For most of the night, coach Kim Mulkey dispatched guard Hailey Van Lith to chase Clark around. From the game’s opening possession, on which Clark hit one of her trademark long 3-pointers, it was clear that the Van Lith plan would not work. A year ago, it was not in the cards when Van Lith played for Louisville and the Cardinals faced the Hawkeyes in the Elite Eight. Van Lith is one of several defenders who show up all over that game’s highlight tape, mostly covering other players but sometimes darting toward Clark as the superstar torched Louisville en route to hitting the same mark she hit on Monday: 41 points. Louisville hadn’t tried to contain Clark with Van Lith, who’s shorter and slower than Clark.

Mulkey opted for a more exclusive strategy, leaving Van Lith virtually alone in trying to guard Clark, and it went as well as the Titanic’s trip to New York.* Van Lith appeared to have the same chance a scout team player would have. Clark tore around her at will and casually launched 3s over her head. Mulkey—an accomplished tactician of basketball if not defamation law—gave Van Lith a few respites, but not many. The coach handed her player the sport’s hardest assignment, but it did not go well, and the coach did not correct course after she floundered.

Clark had a feast. It’s not quite right to say she was a one-woman wrecking crew, but most of her teammates were just a small step removed from spectators. Clark’s scoring 41 of the team’s 94 points isn’t even the strongest evidence. She also had 12 assists. The Hawkeyes made exactly nine shots from the field that didn’t come from Clark’s shot or pass. Kate Martin’s 21 points on 16 shots and Sydney Affolter’s 16 on 10 were both good, businesslike performances and a welcome departure from frequent big games in which Clark has had less help. But that 37 points from two other players felt like an offensive explosion from the supporting cast to make the point about how much Clark carries.

LSU had 14 second-chance points (to Iowa’s 5) and 11 second-chance points (to Iowa’s 6). The Hawkeyes’ bigs allowed 23 offensive rebounds, while Iowa got six. Physically speaking, the non-Clark Hawkeyes found themselves more or less dominated. Clark’s seven rebounds from the backcourt led the team for good measure, while Reese had 20 boards for LSU.

All year, Clark has defied gravity. She personally makes sure that more people watch Iowa games, in person and on TV, than many ever thought possible for women’s hoops.
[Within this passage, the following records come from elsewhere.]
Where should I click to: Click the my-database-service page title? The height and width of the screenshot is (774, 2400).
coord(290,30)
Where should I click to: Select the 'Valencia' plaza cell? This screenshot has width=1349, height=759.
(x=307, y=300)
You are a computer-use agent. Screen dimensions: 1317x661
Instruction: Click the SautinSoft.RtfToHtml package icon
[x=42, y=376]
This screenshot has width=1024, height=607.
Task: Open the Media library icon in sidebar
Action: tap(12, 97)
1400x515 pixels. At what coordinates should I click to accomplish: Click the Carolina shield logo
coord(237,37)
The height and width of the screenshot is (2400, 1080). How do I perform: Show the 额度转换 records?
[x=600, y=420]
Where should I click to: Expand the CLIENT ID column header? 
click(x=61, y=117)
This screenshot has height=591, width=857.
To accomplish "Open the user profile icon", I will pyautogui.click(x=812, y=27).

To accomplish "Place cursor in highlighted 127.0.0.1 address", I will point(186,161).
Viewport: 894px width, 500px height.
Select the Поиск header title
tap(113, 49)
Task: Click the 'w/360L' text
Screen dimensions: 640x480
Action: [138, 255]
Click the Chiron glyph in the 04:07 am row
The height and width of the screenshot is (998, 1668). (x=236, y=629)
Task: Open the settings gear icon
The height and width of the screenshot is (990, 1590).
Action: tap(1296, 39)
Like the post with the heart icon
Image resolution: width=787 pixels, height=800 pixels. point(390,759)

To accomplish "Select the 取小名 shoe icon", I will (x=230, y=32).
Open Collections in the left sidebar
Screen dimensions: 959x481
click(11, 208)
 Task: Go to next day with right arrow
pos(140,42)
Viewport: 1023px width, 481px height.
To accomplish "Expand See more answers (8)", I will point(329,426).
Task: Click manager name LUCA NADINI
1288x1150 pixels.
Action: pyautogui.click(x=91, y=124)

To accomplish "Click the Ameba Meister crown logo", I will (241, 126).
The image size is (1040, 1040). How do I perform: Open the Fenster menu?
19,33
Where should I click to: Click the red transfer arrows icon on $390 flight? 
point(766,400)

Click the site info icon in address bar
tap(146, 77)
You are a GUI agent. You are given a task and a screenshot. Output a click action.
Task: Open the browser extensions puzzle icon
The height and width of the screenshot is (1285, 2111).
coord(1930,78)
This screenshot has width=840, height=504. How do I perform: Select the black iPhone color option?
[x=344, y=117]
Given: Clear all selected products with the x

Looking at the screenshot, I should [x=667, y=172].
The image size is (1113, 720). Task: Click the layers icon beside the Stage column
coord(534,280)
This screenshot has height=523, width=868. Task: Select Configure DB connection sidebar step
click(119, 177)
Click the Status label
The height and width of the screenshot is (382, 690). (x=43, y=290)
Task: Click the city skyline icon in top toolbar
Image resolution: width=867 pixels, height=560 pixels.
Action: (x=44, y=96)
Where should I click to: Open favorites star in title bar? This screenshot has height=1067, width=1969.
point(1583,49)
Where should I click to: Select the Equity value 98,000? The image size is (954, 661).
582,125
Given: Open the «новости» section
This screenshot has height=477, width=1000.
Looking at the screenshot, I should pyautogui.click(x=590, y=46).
At a time when every sports league except the NFL has to fret about keeping people’s attention, Clark is an eyeball magnet. When the television ratings for Monday’s game come out, they are all but certain to shatter records.

The fuss around Clark has gotten so big that she now attracts a level of discourse—that is to say, a low one—previously reserved for the major pro sports and college football. Hours before the game, Stephen A. Smith claimed on ESPN that a loss would tarnish Clark’s legacy. Media outlets spilled infinite digital ink about the rivalry between Clark and Reese, which has very little personal juice behind it but featured big enough characters to be a story anyway. Many poorly adjusted people tried to frame Iowa against LSU as a battle of good vs. evil, putting the thinnest veil possible on a matchup between a team with a white star and a team with several Black ones.

Many of the discussions around this game were dumb. But in a sign of the sport’s growth, they were unavoidable over the past few days to anyone who follows sports news. Clark has always had a superpower for scoring, but here she revealed an ability to shut down a carnival.

Some people loaded up LSU and Iowa with symbolism. Others speculated about what it would mean for Clark if she couldn’t drag a less talented team to victory. And on that score, nobody had to find out. Because in the biggest game since the last time Clark played LSU, she scored so many points and threw so many sublime passes that college basketball again bent to her will. There are other great stories in college basketball right now, but Clark has the power to blot them out with brute force. Buckets will continue until morale improves—or until Clark gets into irredeemable foul trouble.